Directions> Filter the entries below, copying each line that contains the string "height".

Data for this task>
▬▬▬▬▬▬
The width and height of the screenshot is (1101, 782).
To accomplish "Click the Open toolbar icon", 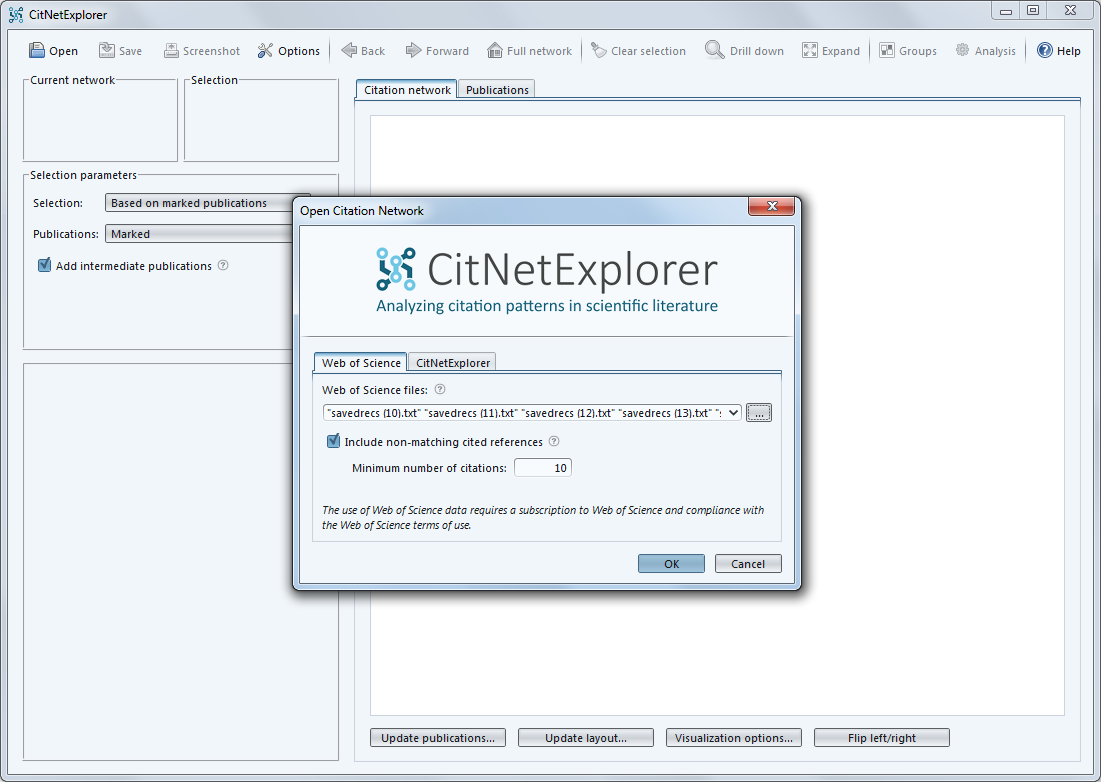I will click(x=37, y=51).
▬▬▬▬▬▬
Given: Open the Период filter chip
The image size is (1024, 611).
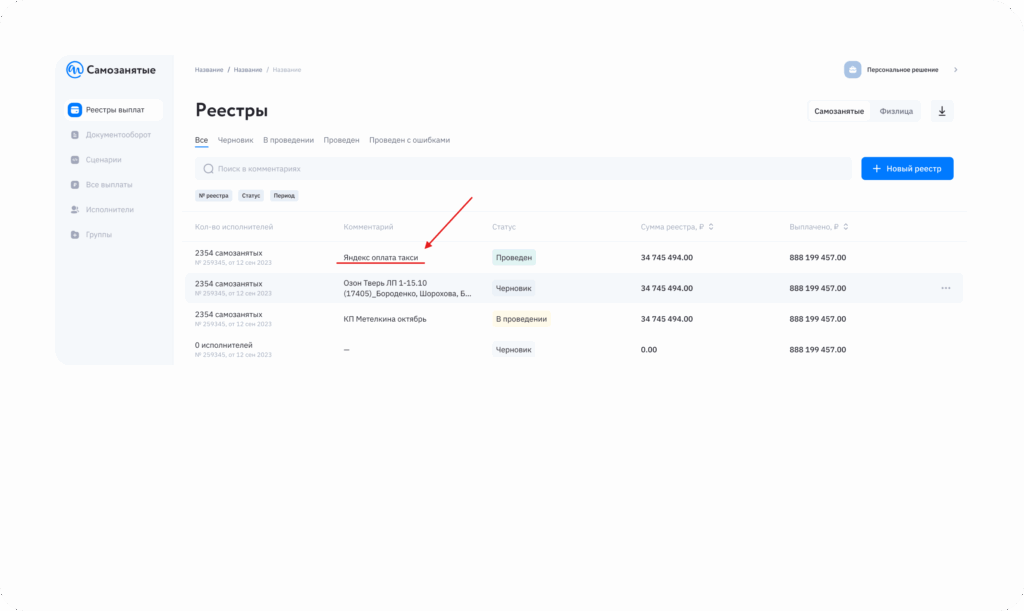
▬▬▬▬▬▬
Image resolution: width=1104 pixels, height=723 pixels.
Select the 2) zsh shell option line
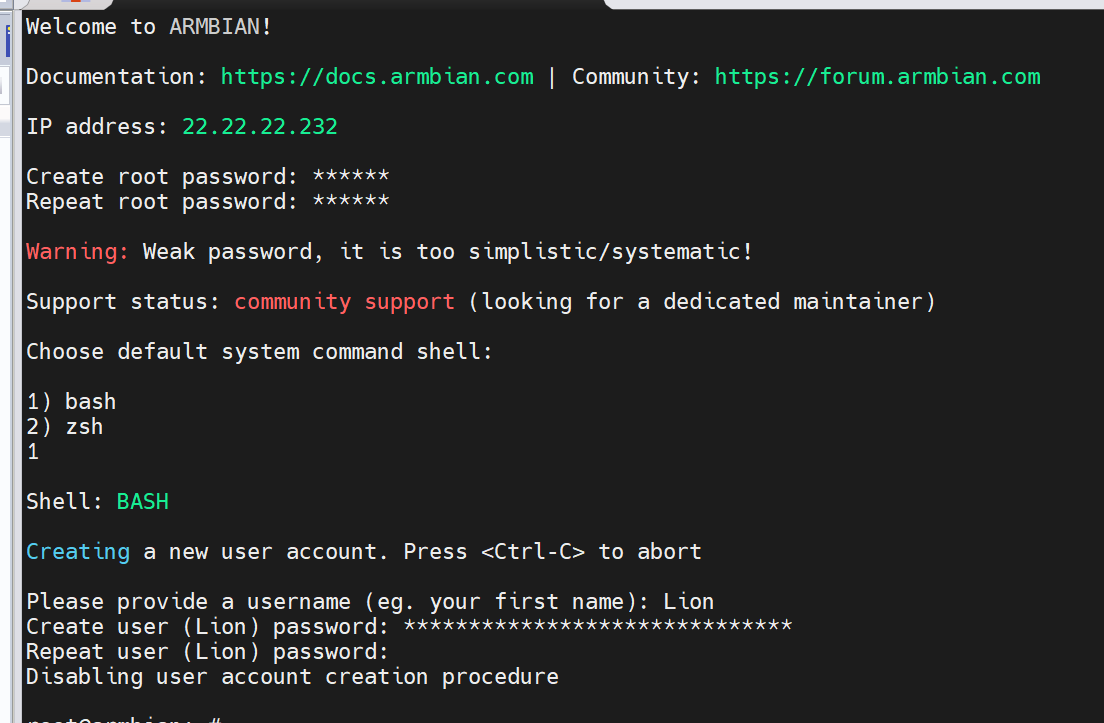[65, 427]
▬▬▬▬▬▬
Full solution>
The width and height of the screenshot is (1101, 782).
Image resolution: width=1104 pixels, height=723 pixels.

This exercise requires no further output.